Violence
Featured image: This article explores the fundamental problem of violence and how we manage our violent impulses. (Bēhance)


Violence … we feel it, see it, experience urges of it, use it in speech, and even display it in silence. From playgrounds to the planet, on small and big screens and in everyday life, violence pervades our lives. We are horrified, fascinated, and mesmerised by violence whilst simultaneously trying to distance ourselves from it.

We like to think violence is out there, rather than in us. Is that really true?

If we are afraid to acknowledge our own violence, then one of the ways we manage this is to repress such aspects of self. But, as Sigmund Freud famously described, the repressed will return in some form. In that case what might we look for to show its existence? And what of the less-physical, less-visible manifestations—can we spot violence in all its forms, including the more-hidden and the subverted?

In popular culture

As recently as 2015 the phenomenon of coercive control, described in one article as a form of ‘intimate terrorism’, has been included in criminal legislation as a form of violence.

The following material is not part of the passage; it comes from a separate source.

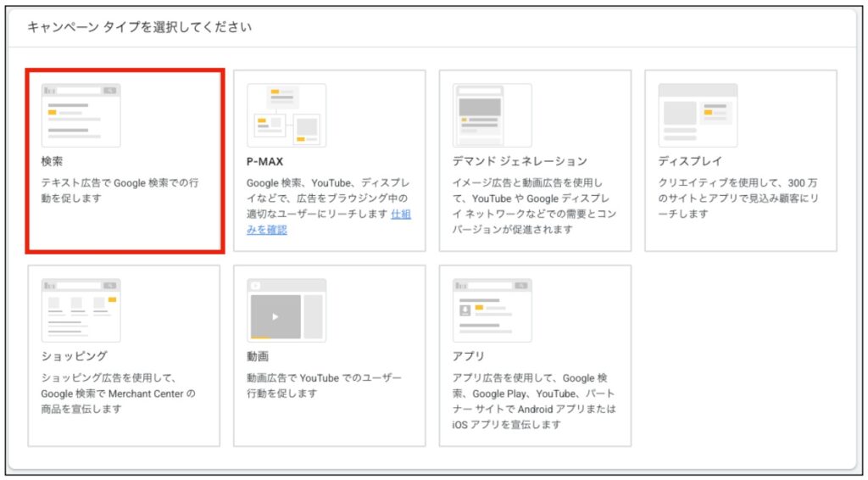Select the 検索 campaign type title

But, overall, it would seem we have had some difficulty in bringing psychological violence to light. We are made all too aware of physical violence.

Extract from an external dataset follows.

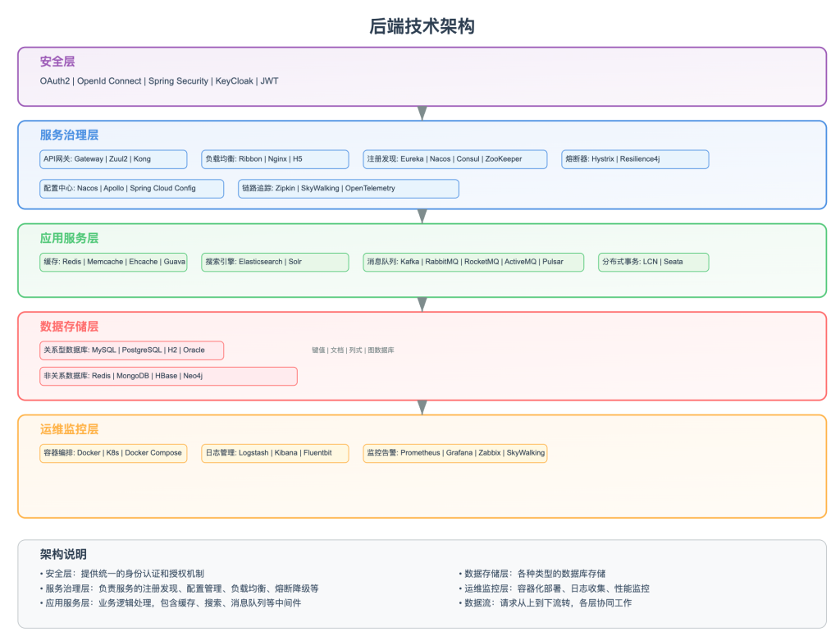Click the arrow between 数据存储层 and 运维监控层
This screenshot has height=641, width=840.
click(x=422, y=407)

One example of coercive control was highlighted in Patrick Hamilton’s famous play from 1938, Gas Light, where the husband engineers his wife’s experiences only to subsequently deny their reality.

In another example Tennessee Williams illustrated both physical and psychological violence in his 1947 play, A Streetcar Named Desire, as did William Shakespeare’s Macbeth, which offers a dramatic connection between ambition, power, and violence.

Art and literature, then, often effectively portray the fundamental problem of violence in the human condition, inviting us to examine violence for ourselves, even if we cannot quite put our finger on our sources of strife.

Crime and Punishment
In Fyodor Dostoevsky's gripping tale Crime and Punishment an impoverished Raskolnikov treads a precarious line between his rage at society and his conscience. Does his remorseless murder detail the gross limits of individual freedom in all of us? (Source)


Meanwhile, in everyday life many of us have seen a colleague, public figure, or company rise to the ranks by killing off any ethical considerations that might impede their trajectory. What might this tell us about our seemingly more-benign ambitions and what we will sacrifice to reach them?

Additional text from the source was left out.